Keeping the attention of fidgety school children is hard at the best of times and Kate McKenzie’s voice strains to be heard over screeching kids and corellas.

Rural Reporter: Strelley school switched on to success

Hear from students and teachers at Strelley School

The principal of Strelley Community School is trying to corral about 60 children from the playground of their Warralong campus into a classroom for their end of term assembly.

Parents push prams across the red dirt and the kids suck on orange slices, as they jostle towards the classroom.

Many are soon waving pieces of brightly laminated paper; certificates for “excellent attendance” and “always listening”.

Warralong lies 50 kilometres north of the West Australian town of Marble Bar, nestled between the Coongan, Shaw, and De Grey Rivers in the East Pilbara.

It is a dry community without many services, which means food and supplies need to be regularly sourced from Port Hedland, 160 kilometres to the north-west.

Strelley was the first independent Aboriginal Community School to be established in Western Australia in 1976.

“The original mission and vision for the school was to educate the kids in the community, not to send them away,” Ms McKenzie said.

“That means the school belongs to the community and every person that lives in the community is on the school committee.

“We’re always having conversations; what do they want at their school, what do they not want at their school?

“We put an emphasis on literacy and numeracy and we’re trying to instil a philosophy of ‘let’s give it a go’.

“But really they want the kids to learn ‘whitefella ways’, so they can code switch [between cultures] when they’re in a world that has more white influence, which is most of the time.”

Originally established as a bilingual school, language still plays an important role in Strelley students’ education.

“For most of these kids, it’s not English as a second language, it’s English as a third or fourth language that they’re learning,” Ms McKenzie said.

“Whitefellas can’t teach their language, they are very clear about that.

· · · · · · ·

__What is asked__.
1: Answer these from the article on Strelley School:
(a) About how many children is the principal trying to gather for the end of term assembly?
(b) In what year was Strelley established?
(c) From which town do food and supplies need to be regularly sourced?
2: Reproduce the Strelley School article word for word, everything from "Hear from students" down to "the East Pilbara.".
3: Carry on the article about Strelley School from the point where it stops.

__Data extract__.
· · · · · · ·

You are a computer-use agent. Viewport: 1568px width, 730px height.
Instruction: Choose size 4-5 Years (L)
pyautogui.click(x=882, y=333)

· · · · · · ·

__Task-by-task results__.
1:
(a) About 60.
(b) 1976.
(c) Port Hedland.

2:
Hear from students and teachers at Strelley School

The principal of Strelley Community School is trying to corral about 60 children from the playground of their Warralong campus into a classroom for their end of term assembly.

Parents push prams across the red dirt and the kids suck on orange slices, as they jostle towards the classroom.

Many are soon waving pieces of brightly laminated paper; certificates for “excellent attendance” and “always listening”.

Warralong lies 50 kilometres north of the West Australian town of Marble Bar, nestled between the Coongan, Shaw, and De Grey Rivers in the East Pilbara.

3:
“They like us to help integrate the language, but the responsibility for teaching the language is theirs, and we respect that.

“The community educate us about the culture and we do a lot of the culturally appropriate things in the school and if we don’t, people let us know.

“For example, there are avoidance relationships; we might be having a school meeting and I want all the kids in one place, but they can’t be.

“They’ll just shake their heads and say to me ‘that one can’t be here, that one can’t be here’.”

Clarrie Robinson is one of several community elders involved in teaching at Strelley.

He recently led 18 senior students on a “Warralong Walkabout” trek.

Over three days they learned about identifying bush tucker and hunting on country.

“Education is really key, but so is not leaving your culture, you need to learn both ways,” he said.

“It’s a strong community and a strong school, we need it to stay strong.”

School central to saving community from closure

Earlier this term West Australian Premier, Colin Barnett, visited Strelley School.

The WA Government has been discussing the future of services provided to some remote indigenous communities, following cuts to Federal Government funding.

Kate McKenzie said the Warralong community had been particularly concerned about the security of its future.

“We were very worried,” she said.

“The students wrote letters and we contacted political figures and then on the first Wednesday of term Colin Barnett came to visit.

“He came on a day when most of the kids were in town, recording songs in their own language, but we gave him a tour.

“He was extremely impressed with the school and he did say, as long as this community has a strong school and the kids are coming to school, they didn’t have to worry about closure.

“He actually said that.”

Ms McKenzie said the Premier also acknowledged the need for more housing in Warralong.

“One house here has 19 children and 11 adults,” she said.

“And this is with one toilet, one shower, and three bedrooms.

“They’re all out here because they want their kids to come to this school, but there’s not enough housing here to support that.”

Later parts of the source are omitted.